» **PROVIDED INFORMATION**:
§ §
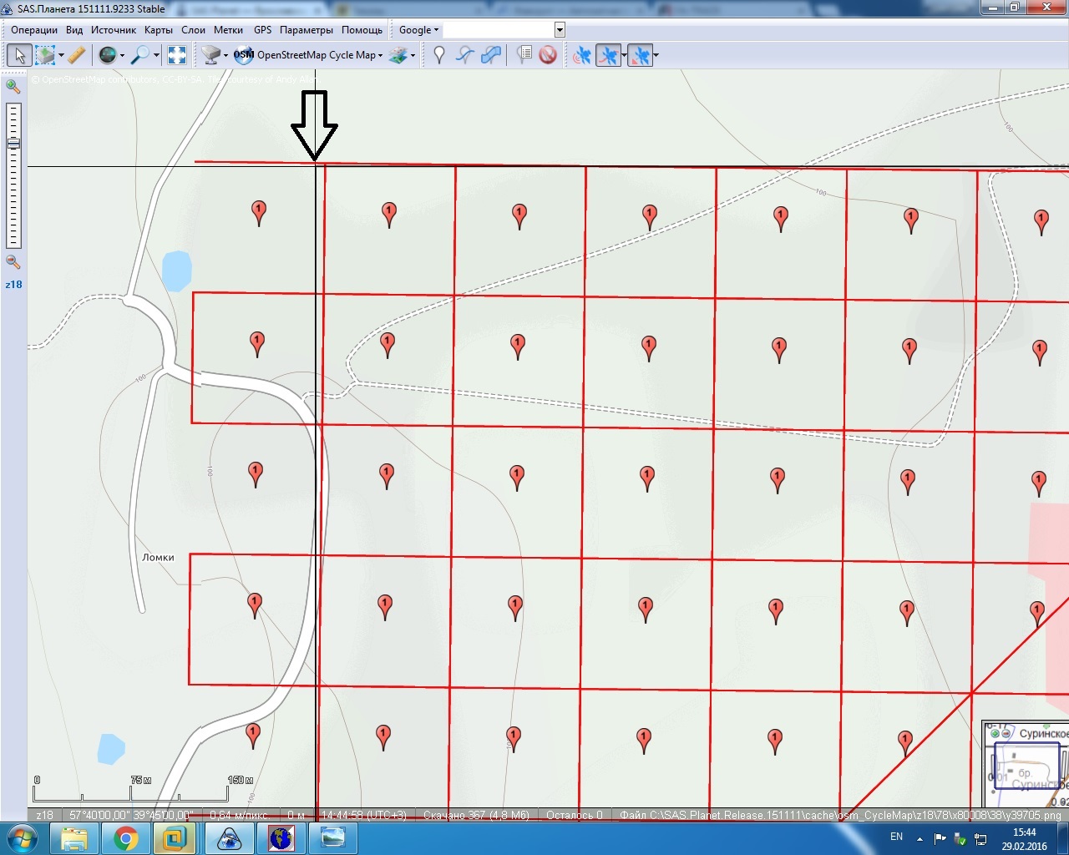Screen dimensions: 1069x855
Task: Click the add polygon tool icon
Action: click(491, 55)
§ §
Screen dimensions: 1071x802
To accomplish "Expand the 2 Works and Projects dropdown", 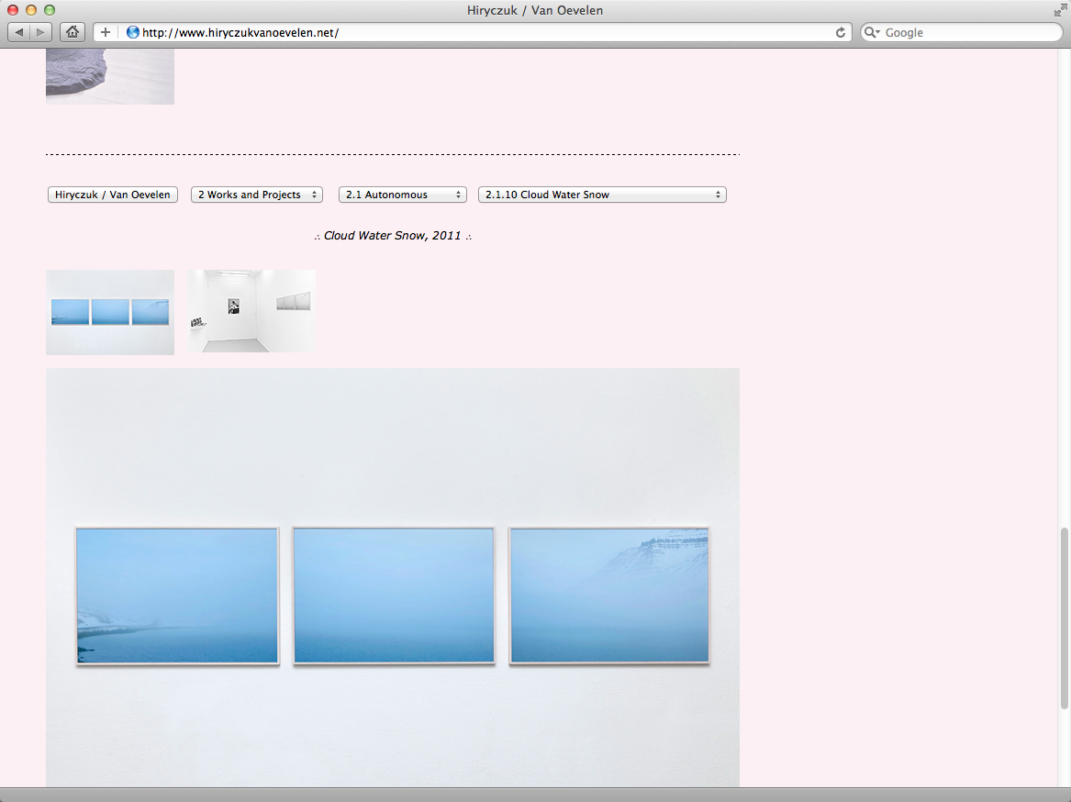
§ §
» **ASSIGNED TASK**:
Copy exactly, without pictures, the lines above from the one with "Screen dimensions: 1071x802" down to the one with "the 2 Works", inclusive.

» **OUTPUT OF THE TASK**:
Screen dimensions: 1071x802
To accomplish "Expand the 2 Works and Projects dropdown", 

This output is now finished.